FREE online courses on Capital Budgeting Analysis - Calculating the
Discounted Cash Flows - Discounted Cash Flows
In capital budgeting analysis we want to determine the after
tax cash flows associated with capital projects. We are concerned with all
relevant changes or differences to cash flows once we invest in the project.
Understanding “Relevancy”
One question that we must ask in capital budgeting is what is
relevant. Here are some examples of what is relevant to project cash flows:
Capital assets are subject to depreciation and we need to
account for depreciation twice in our calculations of cash flows. We deduct
depreciation once to calculate the taxes we pay on project revenues and we add
back depreciation to arrive at cash flows because depreciation is a non-cash
item.
Major investments may require increases to working capital.
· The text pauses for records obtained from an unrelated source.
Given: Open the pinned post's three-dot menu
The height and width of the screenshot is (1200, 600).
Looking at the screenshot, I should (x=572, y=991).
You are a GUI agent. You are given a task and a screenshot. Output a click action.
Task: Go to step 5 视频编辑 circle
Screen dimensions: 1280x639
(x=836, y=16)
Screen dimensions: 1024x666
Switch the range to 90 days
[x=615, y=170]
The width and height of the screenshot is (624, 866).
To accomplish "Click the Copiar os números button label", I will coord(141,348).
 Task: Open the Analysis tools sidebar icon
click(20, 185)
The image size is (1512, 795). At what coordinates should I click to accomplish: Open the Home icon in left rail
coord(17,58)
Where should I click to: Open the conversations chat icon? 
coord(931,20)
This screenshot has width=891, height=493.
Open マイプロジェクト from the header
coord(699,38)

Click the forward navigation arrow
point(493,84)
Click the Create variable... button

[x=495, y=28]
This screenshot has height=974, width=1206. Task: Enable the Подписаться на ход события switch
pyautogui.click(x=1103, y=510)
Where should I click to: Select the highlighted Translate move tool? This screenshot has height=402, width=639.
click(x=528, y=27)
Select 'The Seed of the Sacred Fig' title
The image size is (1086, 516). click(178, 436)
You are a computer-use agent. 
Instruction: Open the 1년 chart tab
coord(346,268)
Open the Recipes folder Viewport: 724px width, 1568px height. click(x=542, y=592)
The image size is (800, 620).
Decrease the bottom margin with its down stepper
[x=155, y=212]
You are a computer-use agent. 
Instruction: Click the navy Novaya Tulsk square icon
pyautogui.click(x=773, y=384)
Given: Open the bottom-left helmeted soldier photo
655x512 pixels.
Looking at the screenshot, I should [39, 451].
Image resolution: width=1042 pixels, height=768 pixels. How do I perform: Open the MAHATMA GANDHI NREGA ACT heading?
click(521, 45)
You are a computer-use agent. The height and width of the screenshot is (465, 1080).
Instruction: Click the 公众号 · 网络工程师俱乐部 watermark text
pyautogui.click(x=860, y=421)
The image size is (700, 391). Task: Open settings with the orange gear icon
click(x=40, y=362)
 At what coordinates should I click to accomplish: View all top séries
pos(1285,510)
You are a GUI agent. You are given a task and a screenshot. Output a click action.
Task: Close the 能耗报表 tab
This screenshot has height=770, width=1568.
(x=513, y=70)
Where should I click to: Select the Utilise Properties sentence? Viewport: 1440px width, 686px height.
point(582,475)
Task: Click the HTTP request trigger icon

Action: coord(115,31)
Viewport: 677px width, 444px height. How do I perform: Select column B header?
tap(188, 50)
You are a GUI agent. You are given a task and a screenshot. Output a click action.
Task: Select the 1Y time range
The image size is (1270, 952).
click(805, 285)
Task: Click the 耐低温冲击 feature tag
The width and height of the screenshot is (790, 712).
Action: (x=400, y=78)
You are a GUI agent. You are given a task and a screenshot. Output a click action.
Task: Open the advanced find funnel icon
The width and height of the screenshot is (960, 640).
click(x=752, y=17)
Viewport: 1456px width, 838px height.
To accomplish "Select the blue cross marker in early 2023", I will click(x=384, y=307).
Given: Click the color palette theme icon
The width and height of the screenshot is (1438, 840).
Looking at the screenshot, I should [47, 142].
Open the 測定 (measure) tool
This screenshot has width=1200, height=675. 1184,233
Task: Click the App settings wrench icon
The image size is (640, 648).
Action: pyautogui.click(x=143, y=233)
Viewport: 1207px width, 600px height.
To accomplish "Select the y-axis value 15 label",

For example, new production facilities often require more inventories and higher
salaries payable. Therefore, we need to consider the net change in working
capital associated with our project. Changes in net working capital will
sometimes reverse themselves at the end of the project.
Many capital projects can result in increases to allocated
overheads, such as computer support services. However, the subjective nature of
overhead allocations may not make any difference at all. Therefore, you need to
assess the impact of your capital project on overhead and determine if these
costs are relevant.
If we plan on financing a capital project, this will involve
additional cash flows to investors. The best way to account for financing costs
is to include them within our discount rate. This eliminates the possibility of
double-counting the financing costs by deducting them in our cash flows and
discounting at our cost of capital which also includes our financing costs.
We also need to ignore costs that are sunk; i.e. costs that
will not change if we invest in the project. For example, a new product line may
require some preliminary marketing research. This research is done regardless of
the project and thus, it is sunk. The concept of sunk costs and relevant costs
applies to all types of financing decisions.